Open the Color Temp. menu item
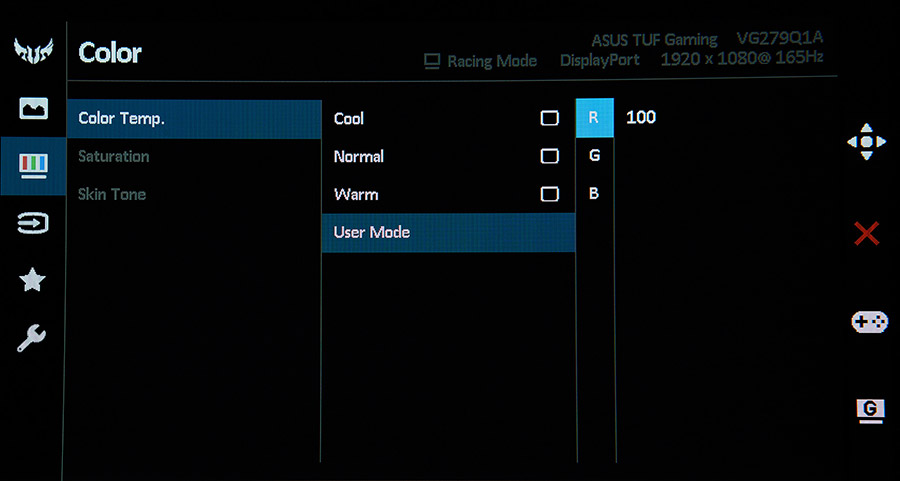This screenshot has height=481, width=900. (x=193, y=118)
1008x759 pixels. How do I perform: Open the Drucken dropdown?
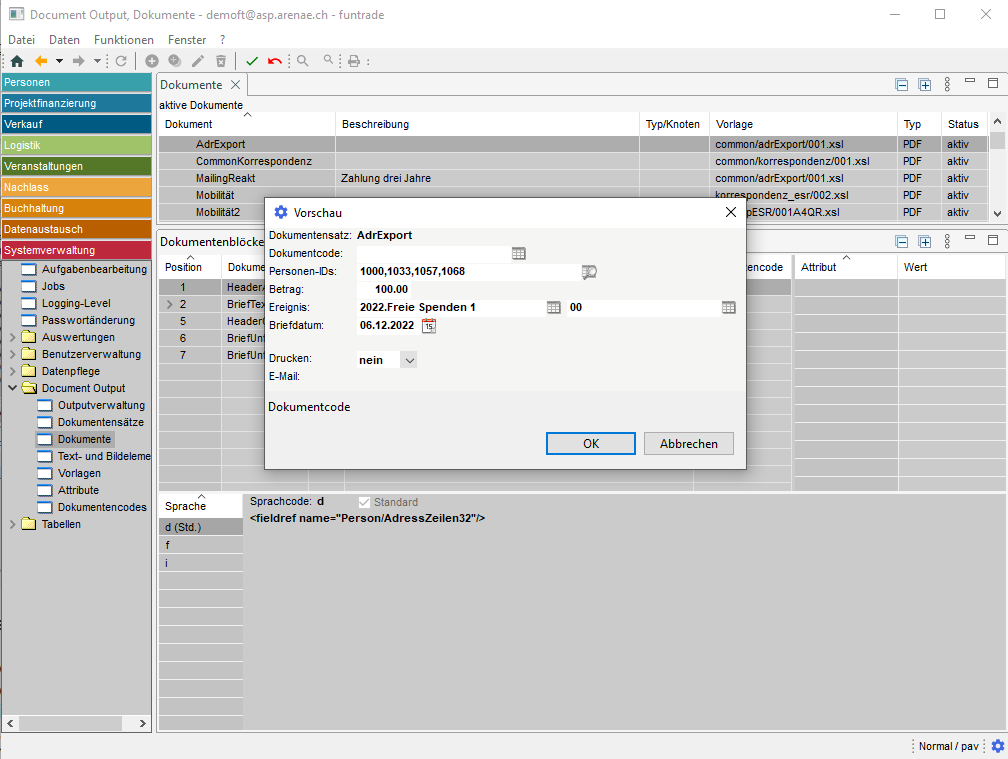pos(408,360)
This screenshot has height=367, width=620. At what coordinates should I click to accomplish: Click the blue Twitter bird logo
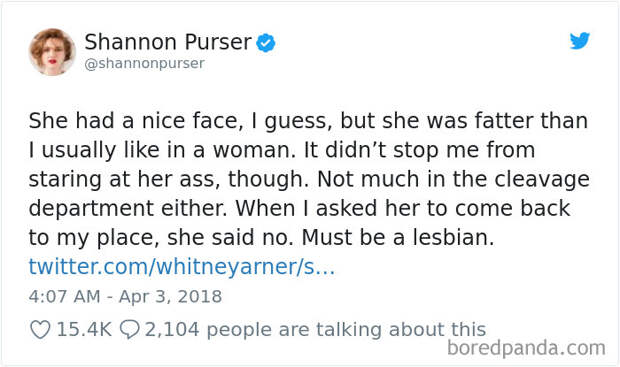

---*---

EXERCISE GOAL -
An exact retyping of the material, minus the pictures, is the required answer.

FINISHED EXERCISE -
Open the Color Temp. menu item
This screenshot has height=481, width=900. (x=193, y=118)
1008x759 pixels. How do I perform: Open the Drucken dropdown?
pos(408,360)
This screenshot has height=367, width=620. At what coordinates should I click to accomplish: Click the blue Twitter bird logo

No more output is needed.